On K. A. Kitchen’s “On the Reliability of the Old Testament.”
Historical insights to fortify you against the skeptic’s darts.
There is, perhaps, no scholar of higher repute capable of satisfying one’s concerns over the historicity and reliability of the Old Testament than British evangelical scholar, K. A. Kitchen. With a massive array of publicized writings and research projects to his name, Kitchen — Personal and Brunner Professor Emeritus of Egyptology and Honorary Research Fellow at the School of Archaeology, Classics, and Egyptology at the University of Liverpool, England — is among the foremost Old Testament apologists of the last century. Consequently, Kitchen’s unique demonstration of specialization in ancient Egyptian chronology furnishes one with ample material in which to wade in order to arrive at a more certain grasp of OT historiography and theology.
One might be startled, at first, when reading On the Reliability of the Old Testament, especially considering the approach Kitchen employs to formalize his claims. After more than a dozen pages of preliminary material, Kitchen pens a brief first chapter in which he introduces the prevailing dilemma at hand — namely, the modern scholastic tendency to ascribe the Dead Sea Scroll dating to the Old Testament, making the bulk of Old Testament material feel dubious, if not altogether fictitious. “With that late date,” Kitchen avers, “they [the minimalists] would couple an ultralow view of the reality of that history, dismissing virtually the whole of it as pure fiction, as an attempt by the puny Jewish community in Palestine to write themselves an imaginary past large, as a form of national propaganda” (2). The stakes for the remainder of Kitchen’s work are, then, well-established, his aim being twofold: to demonstrate the Old Testament Scriptures are not limited to 400—200 B.C. authorship and to establish their reliable historicity (Kitchen, 2).

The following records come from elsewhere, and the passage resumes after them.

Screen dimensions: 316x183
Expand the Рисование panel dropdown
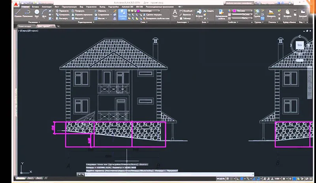tap(34, 22)
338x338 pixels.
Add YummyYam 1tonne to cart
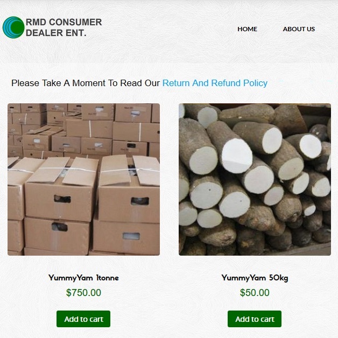tap(83, 319)
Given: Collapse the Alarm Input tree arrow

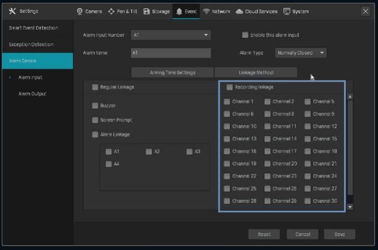Looking at the screenshot, I should [x=10, y=77].
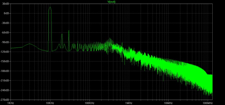Select the -240dB vertical axis label
Image resolution: width=225 pixels, height=105 pixels.
[x=5, y=90]
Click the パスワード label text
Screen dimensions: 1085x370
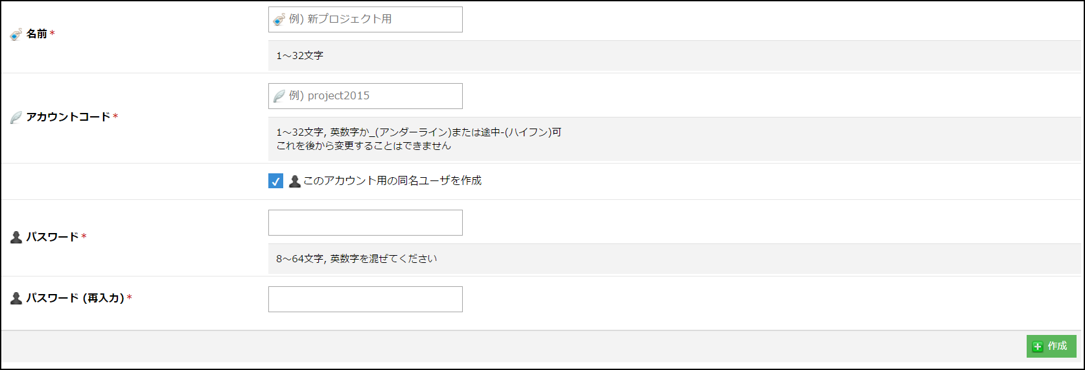pyautogui.click(x=52, y=238)
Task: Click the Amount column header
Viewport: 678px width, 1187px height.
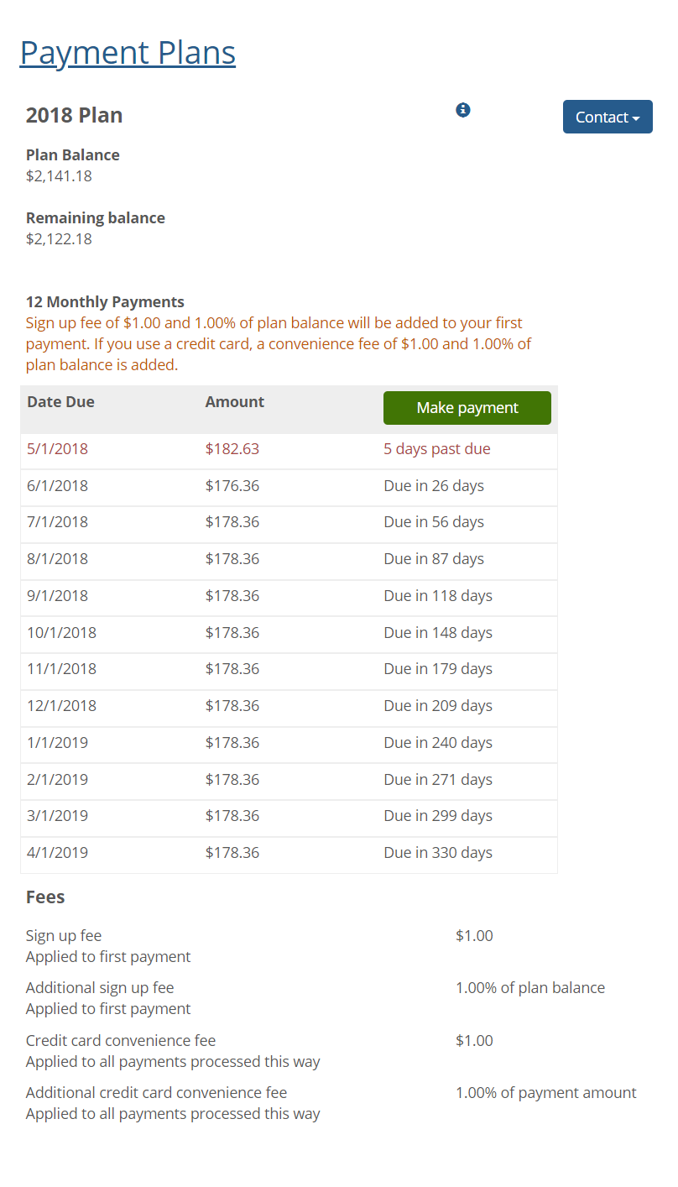Action: (x=235, y=402)
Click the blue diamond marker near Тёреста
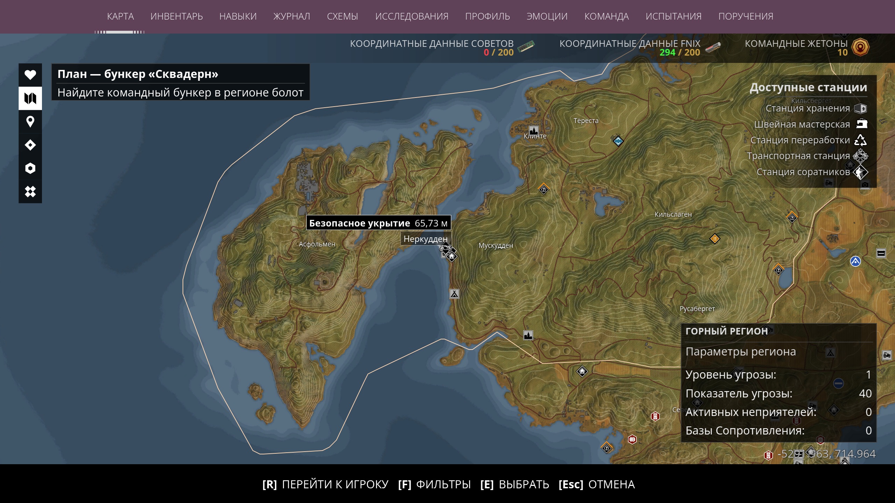This screenshot has height=503, width=895. click(x=618, y=141)
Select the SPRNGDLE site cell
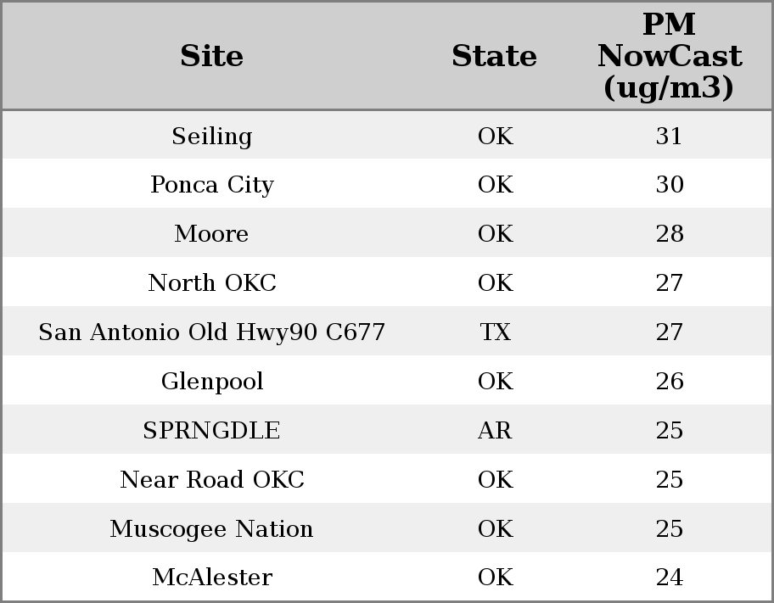This screenshot has height=603, width=774. coord(211,430)
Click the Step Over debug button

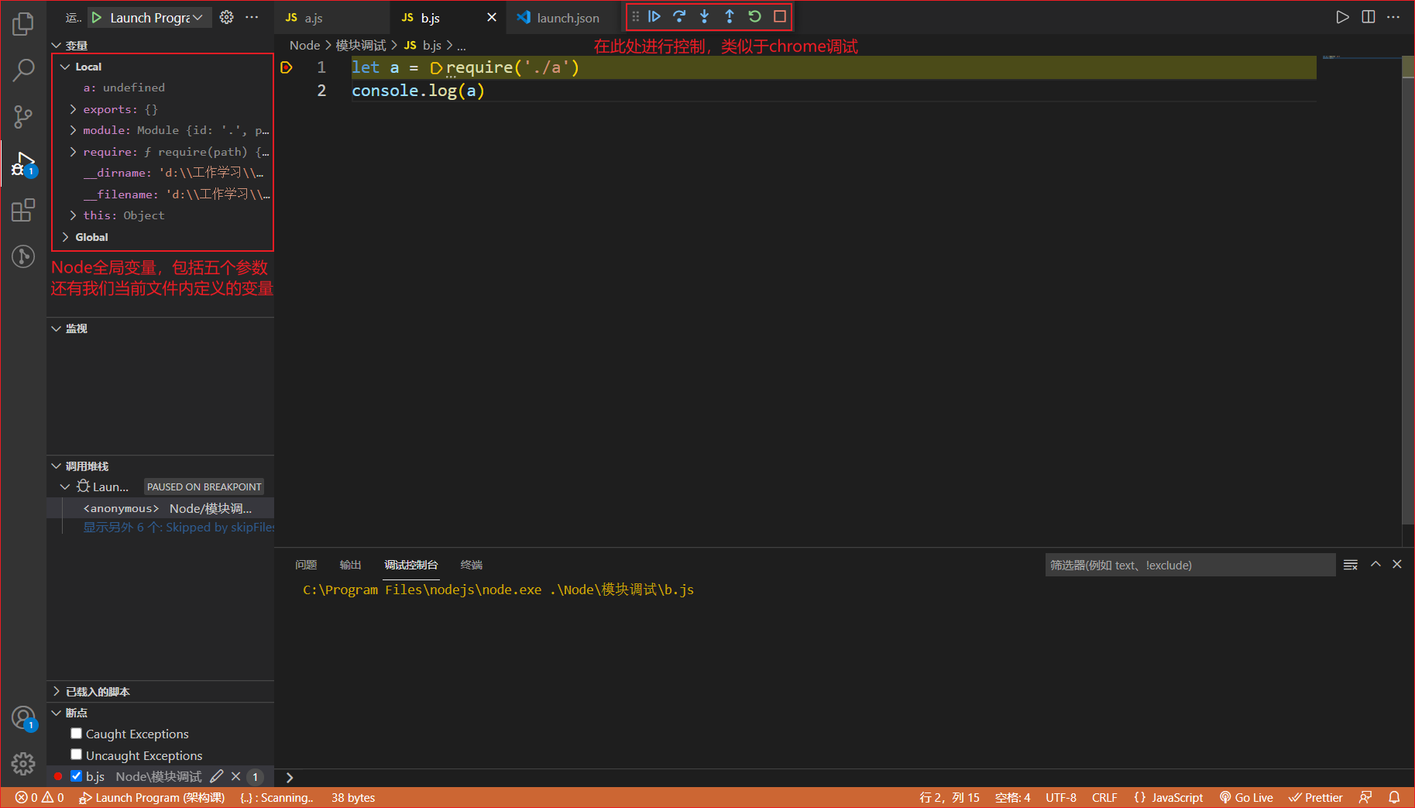coord(679,16)

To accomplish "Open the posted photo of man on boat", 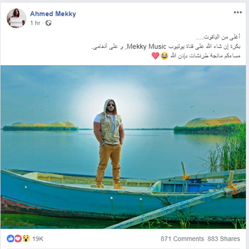I will [x=123, y=147].
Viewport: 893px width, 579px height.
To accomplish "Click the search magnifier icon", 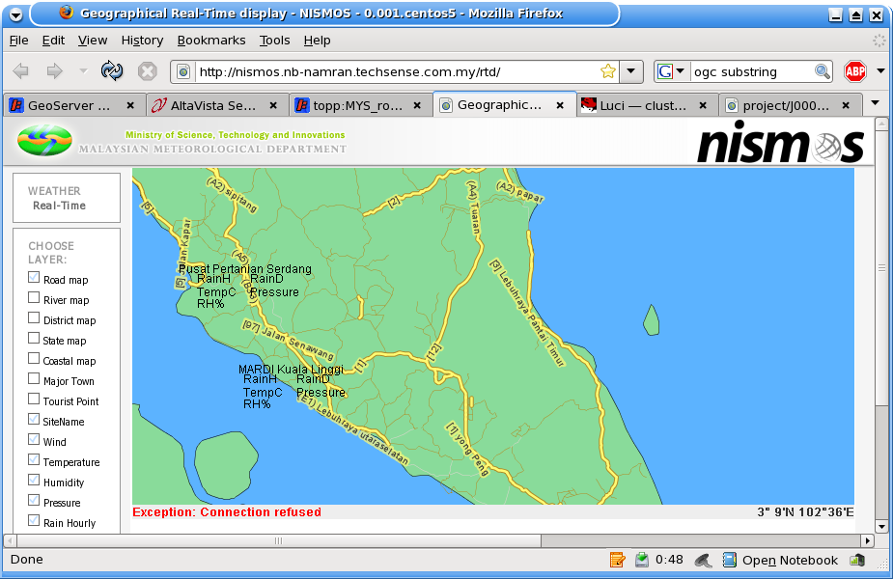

But rather than compose a straightforward chronology of Israel’s history, though, Kitchen’s impetus remains to affirm the authenticity of the Old Testament and, therefore, begins his pointed polemic by examining the segment of Old Testament Scripture which is anchored by the greatest quantity of extra-biblical data and documentation, that is, the period of the two kingdoms. Kitchen’s ten-chapter effort at vindicating the factuality of the Hebrew Scriptures begins by conversantly establishing the operative framework in which one is able to be convinced of the Old Testament’s certifiability. Kitchen brings one from a place of definite scriptural reliability to ambiguous scriptural reliability in an argument to show that all of the material in the canonical Old Testament is unimpeachable. Such is the impetus behind the reverse chronological arrangement of arguments which culminates in the ninth chapter, “Back to Methuselah — and Well Beyond.” This backward progression of historical scriptural apologetics likewise serves to imbue one with the Old Testament’s sweeping overarching narrative. “Anyone who opens and reads the books of the Hebrew Bible, the Old Testament,” writes Kitchen, “will find the essence of a fairly continuous story” (1).
On the Reliability of the Old Testament is a corpus of exemplary apologetic and historical insights with which the student of Scripture is able to find abundant fortifications against the skeptic’s darts. This is not to say, however, that Kitchen’s work is without flaw. Indeed, there are several instances throughout On the Reliability of the Old Testament when Kitchen’s parlance appears less apologetic and more caustic. He christens his opponents the “ignoranti” (111), even going so far as to describe their perspective as “bunkum” (470–71) and the “ignorant pronouncements of some species of neo-Nazi thought police” (xiv).
Name-calling is not the only shortfall, however. Kitchen’s enterprise to have the Old Testament rightfully viewed as history alongside other ancient tomes, regardless of one’s faith, seems to fall slightly askew of the prevailing objective of the Old Testament. That is to say, while upholding the historicity of the Old Testament is a noble cause, the Old Testament was never meant to be seen as solely a work of history precisely because it was a work that it was meant to reveal. It is a theological exposé, in which the grand divinity of the Godhead is put on display. This revelation is, indeed, corroborated by but not limited to historical narrative. Evangelical belief is not bound to historical verities but to God’s covenant of grace and faith.
Even still, one can appreciate Kitchen’s endeavor to deconstruct the “claptrap deconstruction” of Old Testament Scripture. “The only worthwhile thing one can really do with claptrap deconstruction,” he writes, “is . . . to deconstruct it” (471–72). This he does, for better or worse, in his particular style and expertise. Notwithstanding the sardonic dismissal of opposing scriptural outlooks, On the Reliability of the Old Testament represents a readily available, pro-evangelical defense of Old Testament historicity which remains just as expedient and necessary nearly two decades later.
Works cited:
K. A. Kitchen, On the Reliability of the Old Testament (Grand Rapids, MI: Eerdmans, 2003).